Untuk keterangan lebih lanjut, klik [tampil] di bagian kanan.
|
Sumobito adalah sebuah kecamatan di Kabupaten Jombang, Jawa Timur, Indonesia. Terletak di bagian tengah-timur Kabupaten Jombang, berbatasan pula dengan wilayah Kabupaten Mojokerto. Desa Menturo, merupakan tempat kelahiran Emha Ainun Nadjib (Cak Nun); dan setiap malam bulan purnama di rumah tempat kelahiran Cak Nun diadakan pengajian Padang Mbulan, yang sering dihadiri langsung oleh Cak Nun.
Sumobito | |||||
---|---|---|---|---|---|
Negara | Indonesia | ||||
Provinsi | Jawa Timur | ||||
Kabupaten | Jombang | ||||
Pemerintahan | |||||
• Camat | DARMADJI, SH.M.Si | ||||
Populasi | |||||
• Total | 74,578 jiwa | ||||
Kode Kemendagri | 35.17.11 | ||||
Kode BPS | 3517100 | ||||
Luas | 47,64 km² | ||||
Kepadatan | 1.565 jiwa/km² | ||||
Desa/kelurahan | 21 | ||||
|
Sejarah Kantor Camat Sumobito
Sejarah berdirinya Kantor Camat Sumobito, pada masa Pemerintah Belanda bernama Onderan yang pada tahun 1870 bertempat di Desa Jogoloyo dan pada tahun 1880 Kantor Onderan Sumobito dipindah ke Desa Sumobito yang dipimpin oleh seorang Camat bernama Onggo Widjojo yang pada masa itu “Camat” masih disebut “Asistene Wedono”. Sejak tanggal 07 Maret 1942 Onderan Sumobito beralih di bawah Pemerintahan Jepang sampai Kemerdekaan Republik Indonesia tahun 1945, dan kembali di bawah Pemerintahan Indonesia sejak tahun 1946. Tanggal 14 Februari 1947 mulailah Agresi Pemerintah Belanda, Onderan Sumobito dipindah ke Desa Segodorejo pada bulan Maret 1947, mulai tanggal 20 Februari 1949 Onderan Sumobito dipimpin kembali oleh Pemerintah Belanda, tahun 1952 Onderan Sumobito yang bertempat di Desa Segodorejo dipindah ke Desa Sumobito sampai sekarang.
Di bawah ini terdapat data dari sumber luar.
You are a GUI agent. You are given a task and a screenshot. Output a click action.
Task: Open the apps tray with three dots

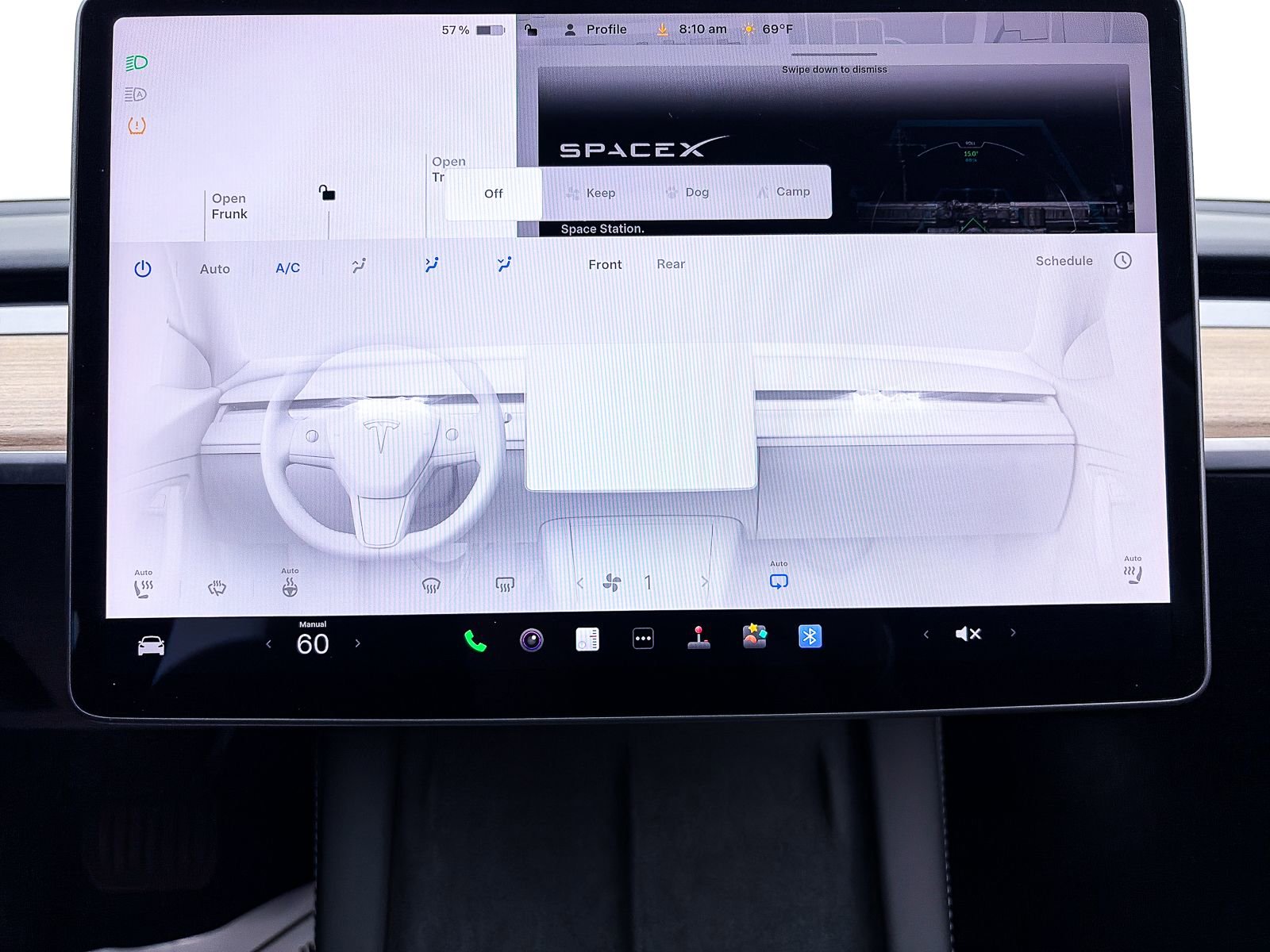644,639
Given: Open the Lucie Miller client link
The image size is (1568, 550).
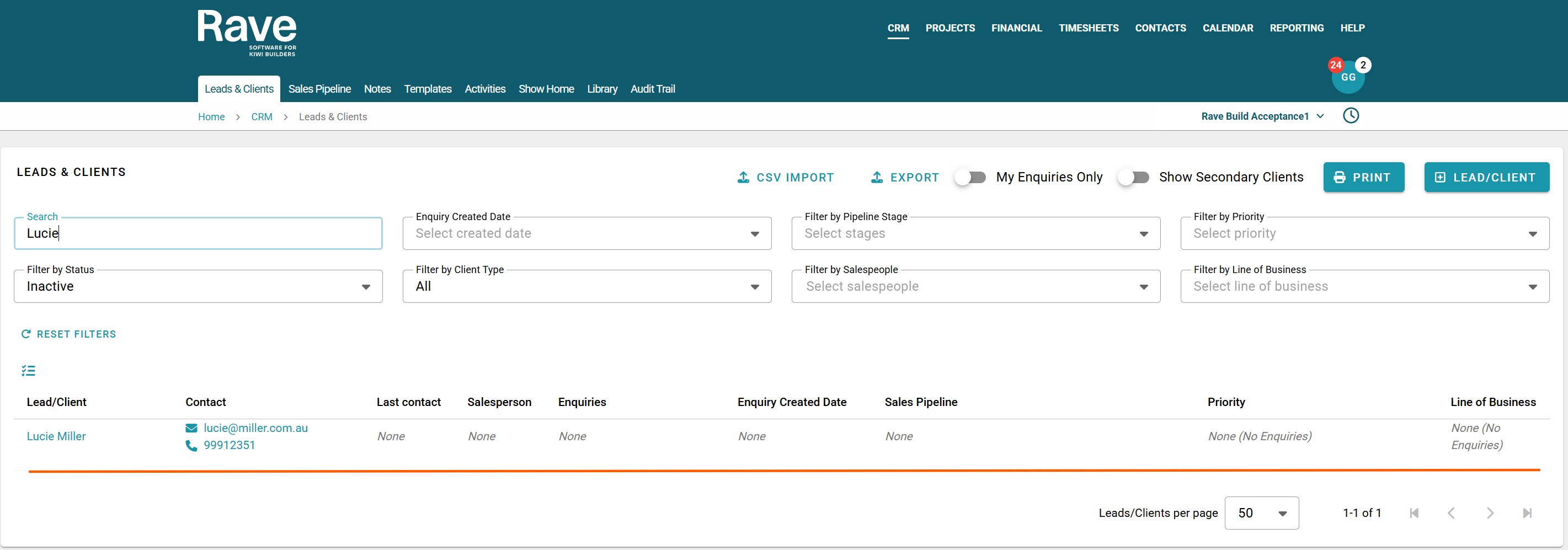Looking at the screenshot, I should [56, 436].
Dengan Undang-Undang Republik Indonesia nomor: 5 tahun 1974 tentang Pokok-Pokok Pemerintahan di Daerah, di mana “Setiap wilayah dipimpin oleh seorang Kepala Wilayah”1, untuk wilayah Kecamatan Sumobito berpusat pada Kantor Kecamatan Sumobito yang dipimpin oleh Camat. Kepala wilayah sebagai wakil pemerintah adalah penguasa tunggal di bidang pemerintahan dalam wilayahnya dalam arti memimpin pemerintahan, mengkoordinasikan pembangunan dan membina kehidupan masyarakat di segala bidang. Dalam rangka menyesuaikan peran Kecamatan dan Kelurahan sebagai perangkat daerah dalam penyelenggaraan pemerintahan dan peningkatan pelayanan masyarakat sesuai pasal 66 dan 67 Undang-Undang nomor 22 tahun 1999 dan pasal 16 Peraturan Pemerintah nomor 84 tahun 2000, Peraturan Daerah Kabupaten Jombang nomor 14 tahun 2000 tentang Susunan Organisasi Dan Tata Kerja Kecamatan Dan Kelurahan Di Kabupaten Jombang, di mana yang sebelumnya bernama Kantor Kecamatan Sumobito diubah menjadi Kantor Camat Sumobito, dan Camat tidak lagi menjadi Kepala Wilayah melainkan sebagi Perangkat Daerah Kabupaten yang bertanggungjawab kepada Bupati Jombang, dan membantu Bupati dalam penyelenggaraan pemerintahan dan peningkatan pelayanan umum.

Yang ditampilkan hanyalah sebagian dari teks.